The Amira Global ROAR covered many topics, identifying gaps for research to prepare the resources sector for Industry 6.0.
Several key themes emerged, one of which how do we as an industry accelerate advances remote operations with emerging data avalanches and subsequent latency challenges. In the longer term, with increased sensor uptake across the mine value chain and a heighten need for multiple direct and reverse channels to support interoperability, we will need to explore the science and technology surrounding digital infrastructure that enables fluid and efficient mass interoperability.
Allied to the digital infrastructure theme, the Global ROAR highlighted the need to ramp up the industry’s knowledge, capability and research in technology, science and human engagement to ensure our industry is resilient against cyber threats.

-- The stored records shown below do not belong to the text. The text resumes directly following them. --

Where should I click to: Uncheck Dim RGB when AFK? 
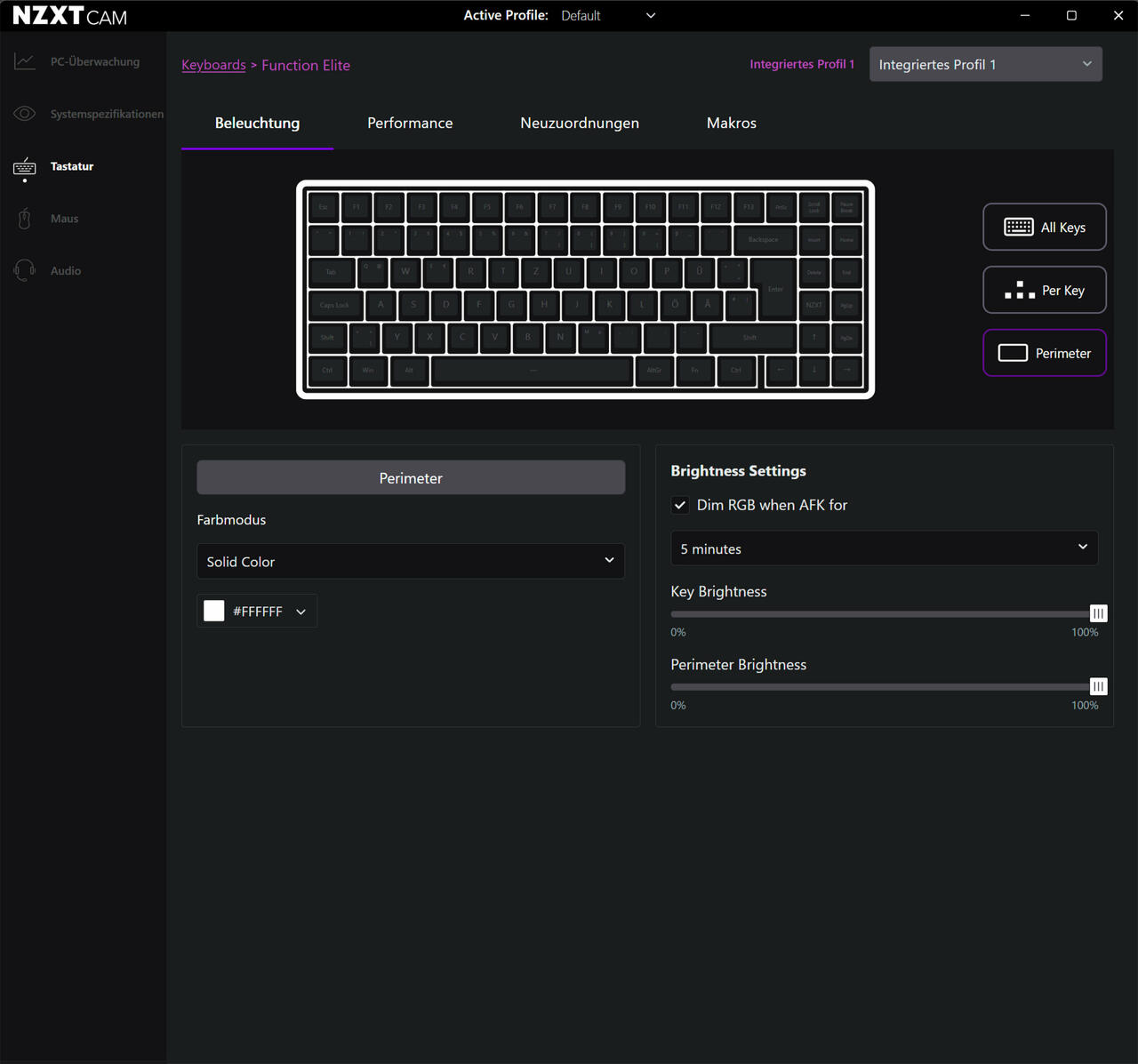tap(680, 505)
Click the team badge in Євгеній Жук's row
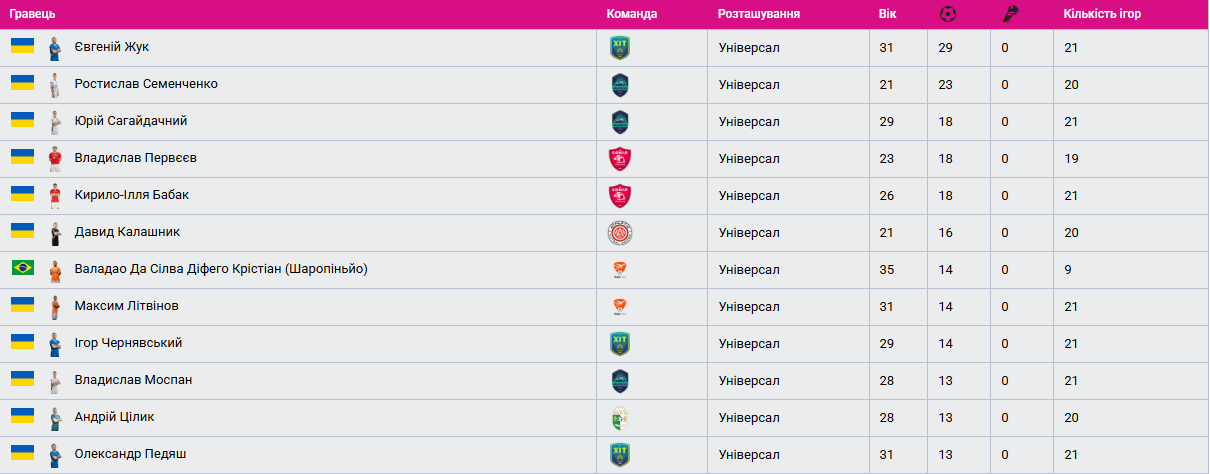 pyautogui.click(x=620, y=47)
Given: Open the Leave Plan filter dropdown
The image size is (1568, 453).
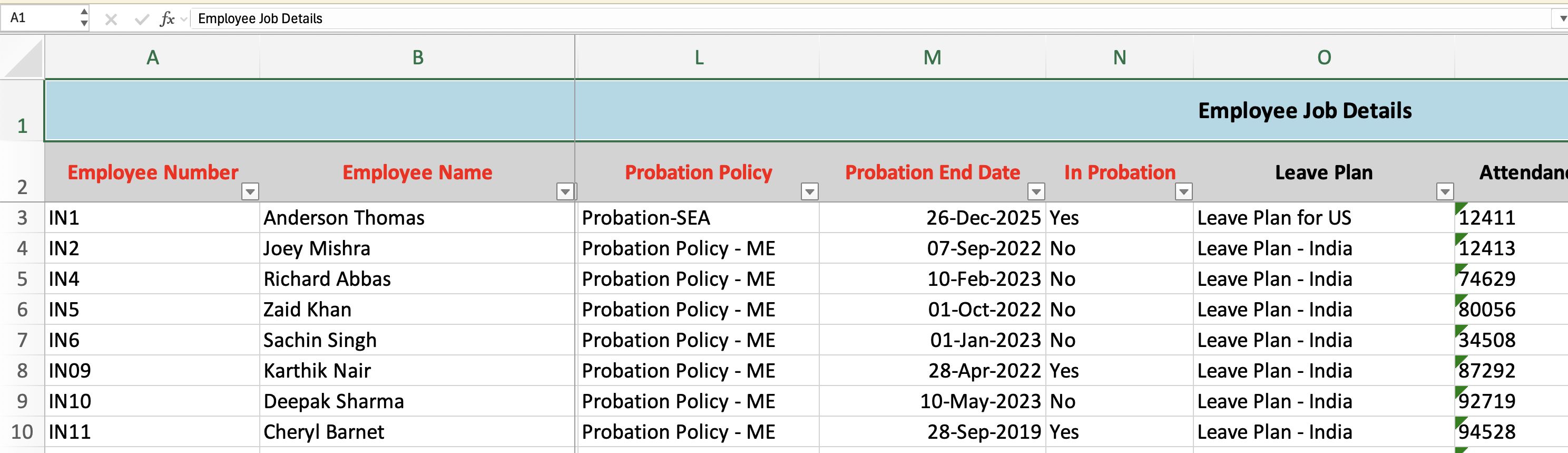Looking at the screenshot, I should pos(1444,192).
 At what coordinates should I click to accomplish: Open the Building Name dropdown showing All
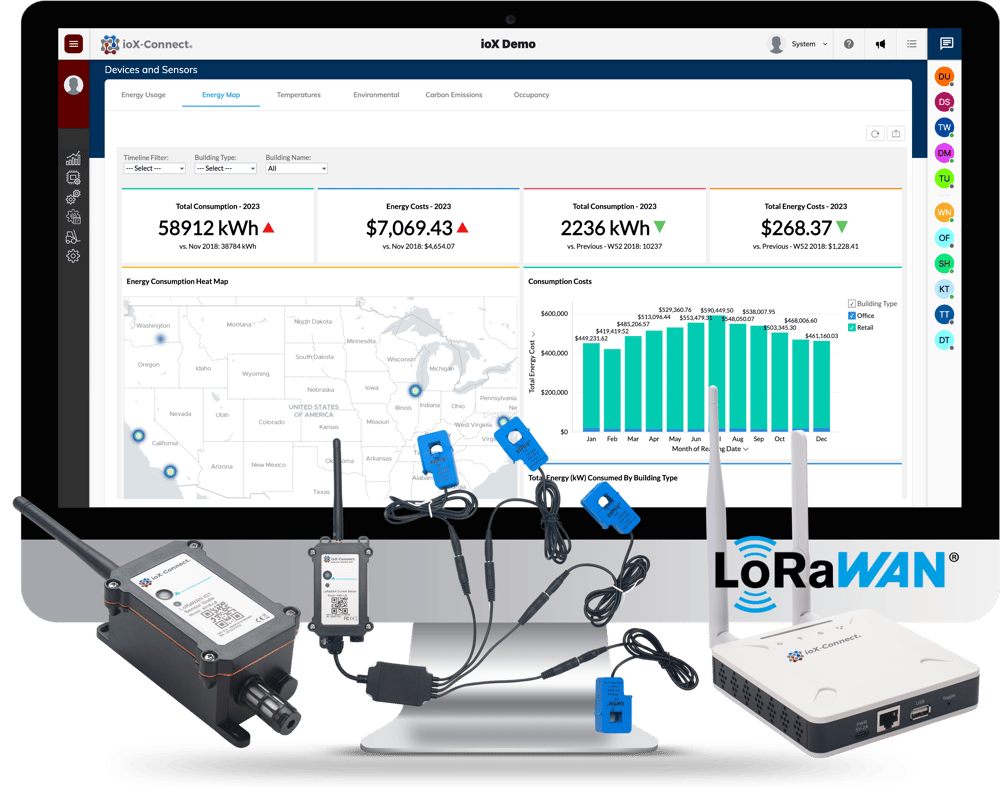click(x=298, y=169)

In response, Amira has established the Invisible Infrastructure Futures Program as part of the Futures Programs. Each Futures Program is designed to tackle our industry’s mega-challenges and purposefully drive toward scientific and technological breakthroughs. Each Futures program requires the development an R&D+I2 roadmap of projects addressing breakthrough milestones across targeted themes and at a range of “research to deployment” readiness levels. Our intention and aim is that our Member’s investment in the associated projects drives resolution of the mega challenge and, in so doing, can purposefully transform our industry for the better.
Invisible Infrastructure has five themes:
- Data avalanche and the challenge of efficiency
- Interoperability and interconnectivity
- Cyber resilience, sustained operational and business control
- Human interfacing and global capability building
- Responsible Interfacing with the developing of communities.
In a presentation at the Robotics and Automation in Mining Queensland conference, Amira Global CEO Dr Jacqui Coombes said poor cyber-resilience was a major risk to mining business.
Dr Coombes cited examples of industries reliant on autonomous technology being affected by insidious hacking. In 2010, a malicious and insidious computer worm slowly ruined 20 percent of Iran’s nuclear centrifuges.
“The rapid adoption of emerging technologies is greatly increasing efficiency while adding dynamic cybersecurity challenges for organizations. Cyberattacks have moved beyond identity theft and online account hacks,” she said.
“They threaten our code-enabled physical world—our homes, our cities, our infrastructure, and even the medical devices in our bodies.
“A host of digital technologies such as AI, automated botnets, Internet of Things (IoT), and cloud computing both facilitate attacks and defend against them at a scale, speed, and level of sophistication never seen before.
“Mining companies may think they’re an unlikely target for cyberattacks, but as reliance on autonomous and digital technology grows, so too does the cybersecurity risk. And the consequences can be a matter of life or death. From a business perspective, it’s the subtle cyber worming that could mean an remote operation slowly and incrementally misclassifying waste as ore and visa versa through a small, subtle manipulation of code. In mining operations, there is often no retracing and corrections once ore is wrongly allocated to waste. A subtle cyber worm could risk undermining the entire economics of a mining operation and company.
“Australian figures indicate a lower number of respondents having an overall information security strategy in place with Australian numbers lower than both global and regional standards, and in sharp decline on prior years,” she said.
Member input will be essential to the development of the Invisible Infrastructure program. A series of workshops are planned in the coming months.